Post her newborns’ birth, until she’s “purified” on the 11th day, Rana had to walk a long distance to a river to take a bath and wash her clothes every day, without anybody’s help. “It is physically and mentally tiring,” said Rana.
Pushpa Mahar of the same village, who gave birth to her baby a month ago, went through a similar ordeal.
“When you give birth to a baby girl, you are deemed impure for nine days; if you give birth to a baby boy, you are deemed impure for 11,” Mahar said. “Travelling from the health post to home carrying all your belongings and the baby was unspeakably troublesome.”
Sunita Chaudhary, health assistant in charge at the health post, said that the same people who carry the pregnant women to the post abstain from touching them once the women give birth. “It’s confounding,” said Chaudhary. “We have tried to counsel the family members many times but they just aren’t willing to change their mind. We, too, are compelled to watch them in quiet resignation.”

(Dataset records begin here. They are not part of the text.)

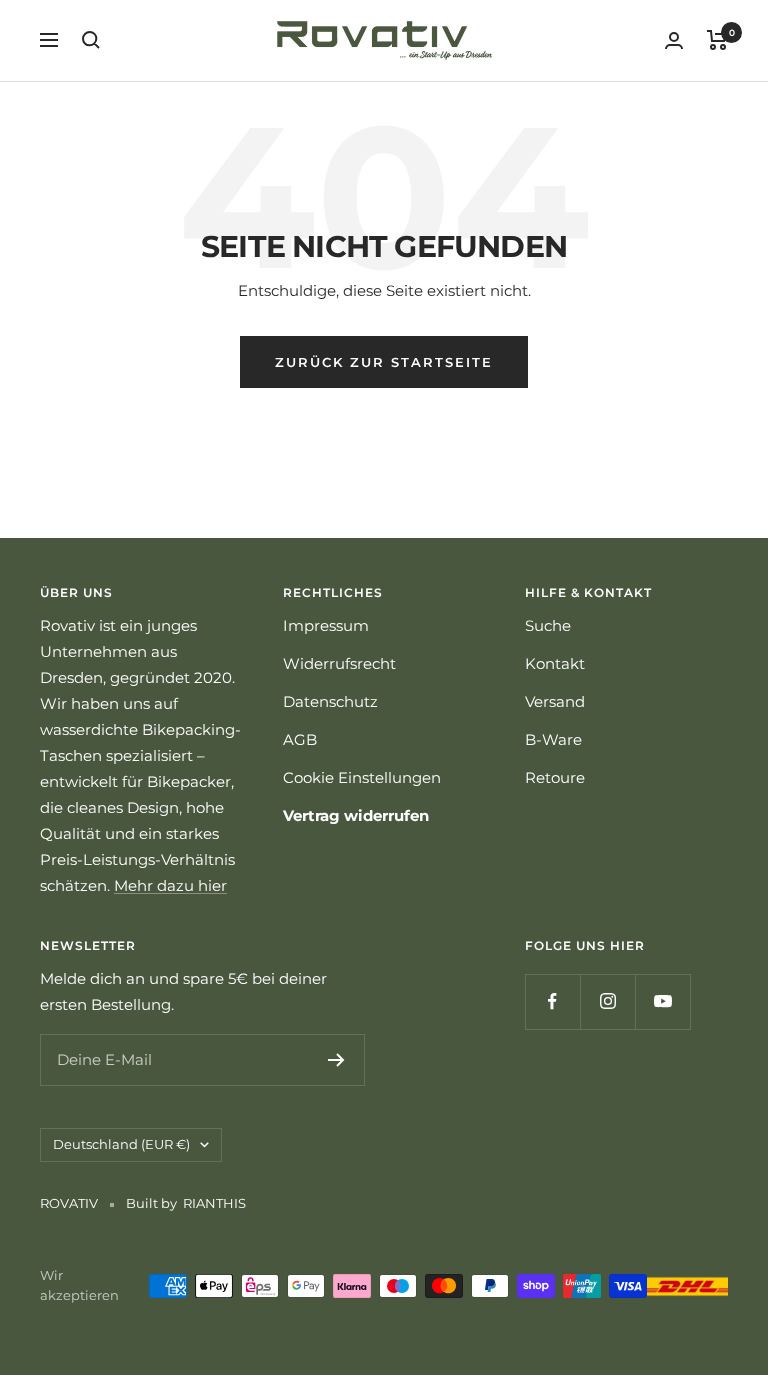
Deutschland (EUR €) (121, 1144)
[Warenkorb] (717, 40)
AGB (300, 739)
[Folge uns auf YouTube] (662, 1001)
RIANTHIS (214, 1203)
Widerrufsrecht (339, 663)
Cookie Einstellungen (362, 777)
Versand (555, 701)
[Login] (674, 40)
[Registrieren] (336, 1060)
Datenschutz (330, 701)
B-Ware (553, 739)
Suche (548, 625)
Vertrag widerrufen (356, 815)
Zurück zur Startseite (384, 362)
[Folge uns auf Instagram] (607, 1001)
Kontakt (555, 663)
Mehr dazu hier (170, 885)
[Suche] (91, 40)
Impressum (326, 625)
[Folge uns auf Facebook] (552, 1001)
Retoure (555, 777)
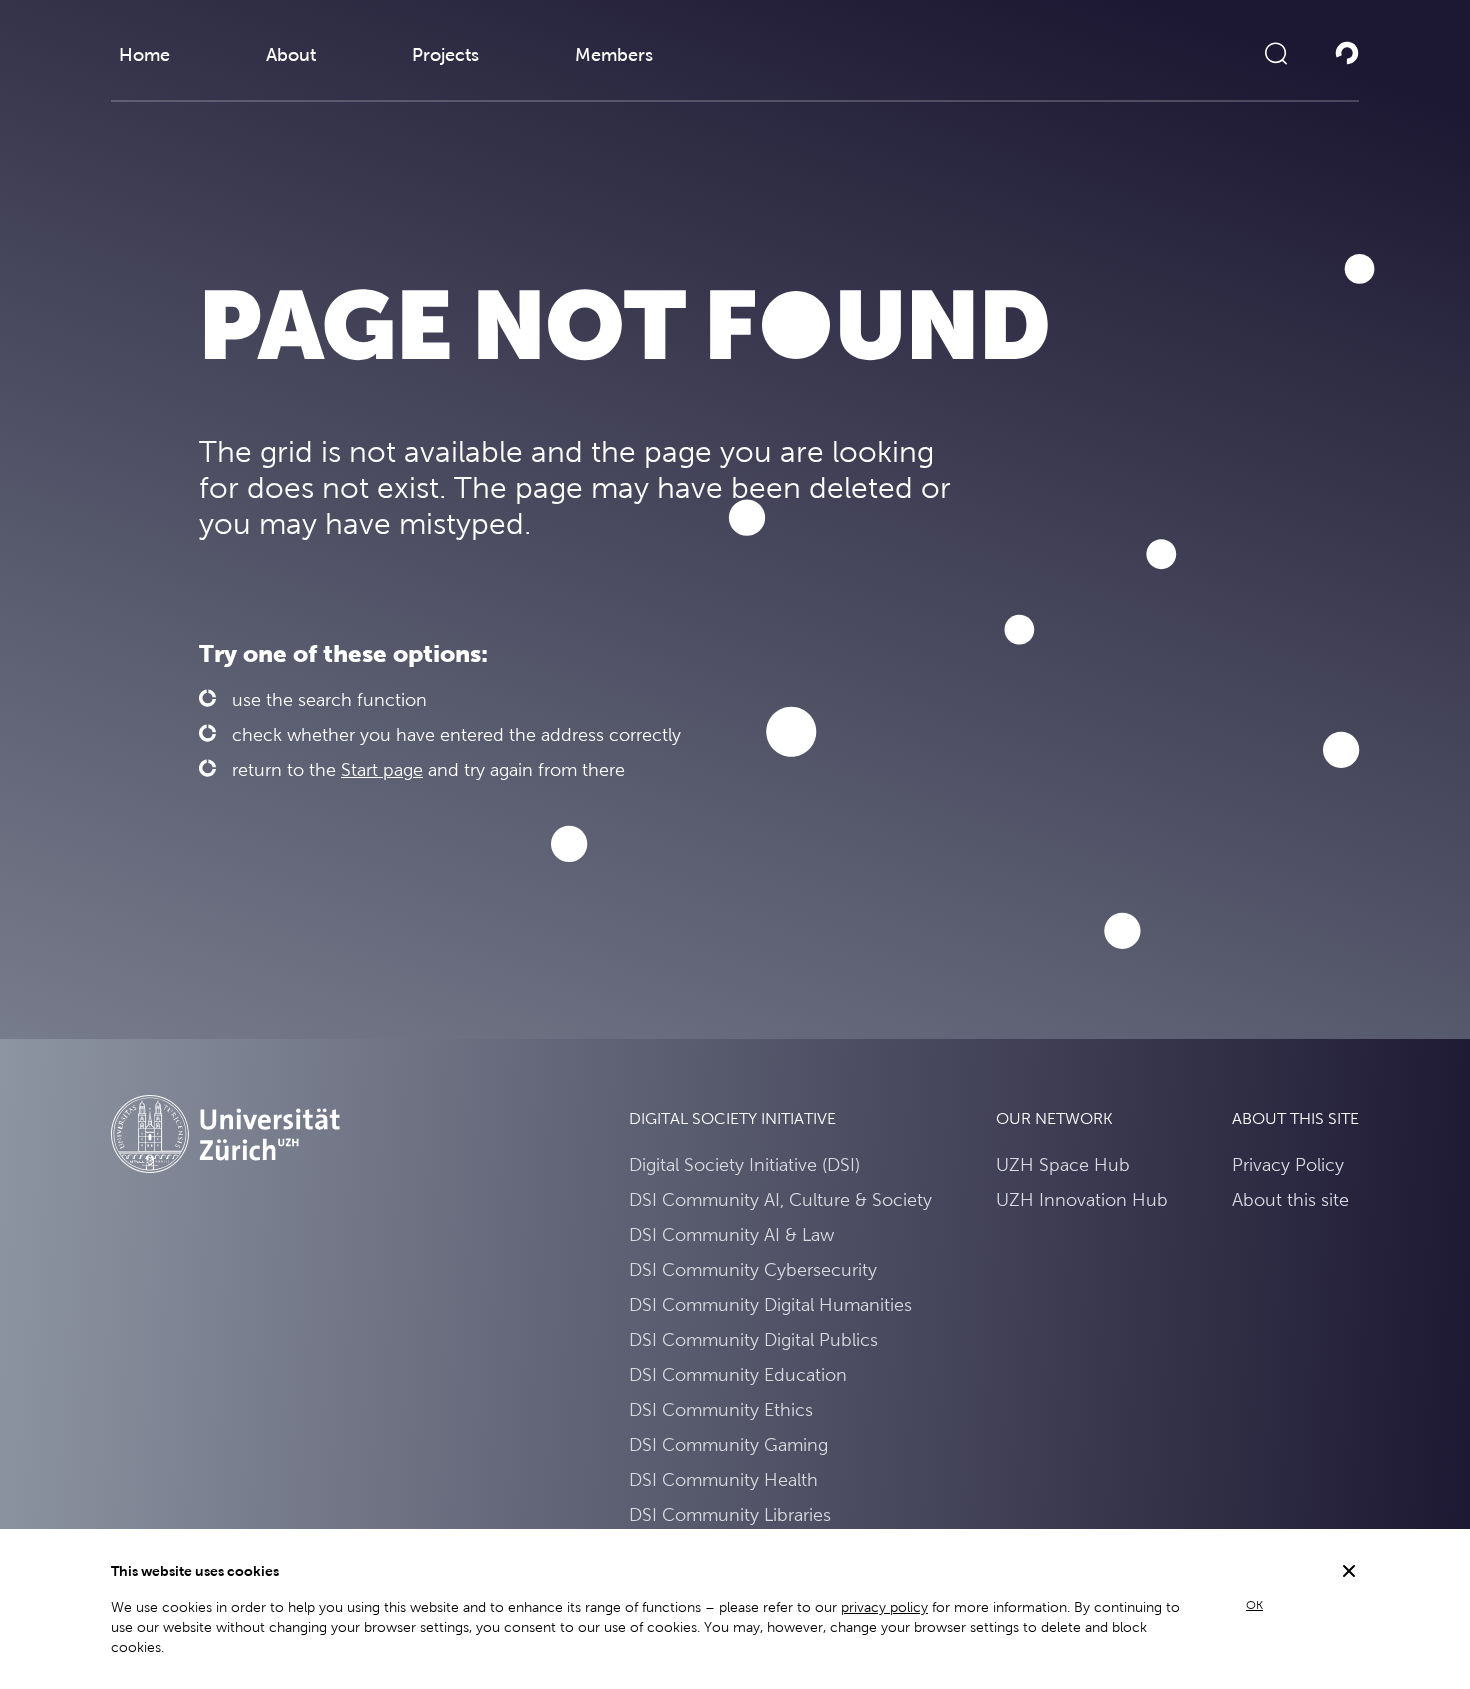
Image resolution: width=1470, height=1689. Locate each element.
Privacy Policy (1288, 1164)
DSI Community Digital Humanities (770, 1304)
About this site (1290, 1199)
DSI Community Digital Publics (753, 1339)
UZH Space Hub (1063, 1164)
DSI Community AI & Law (731, 1234)
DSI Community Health (723, 1479)
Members (614, 54)
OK (1254, 1605)
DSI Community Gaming (728, 1444)
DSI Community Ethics (721, 1409)
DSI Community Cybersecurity (753, 1269)
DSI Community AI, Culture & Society (780, 1199)
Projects (445, 54)
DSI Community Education (738, 1374)
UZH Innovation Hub (1082, 1199)
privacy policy (884, 1607)
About (291, 54)
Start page (382, 769)
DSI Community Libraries (730, 1514)
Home (144, 54)
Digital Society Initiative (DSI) (744, 1164)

In-charge of the health post, Hemanta Singh Saud, said that this tradition has led to the presence of several ailments in postpartum mothers.
“When a fresh mother is compelled to travel long distances shortly after she gives birth, it obviously leads to several complications,” Saud said, “Their post surgical health could take a turn for the worse.”
The village elders the Post talked to said that touching a woman in the ensuing two weeks of her delivery angers the gods and their kul devta—the deity of their clan.
“Touching the women after her delivery will make her ill because of god's wrath,” said Suna Rana, a local elderly. “And those who eat food touched by the postpartum mother will get sick as well.”
Ramesh Ram Rana, a local school teacher, echoes Suna.
“This is our tradition, practiced since ages,” Ramesh Ram said. “We can’t just break the tradition that our ancestors started. We, as social beings, need to be governed by society’s norms.”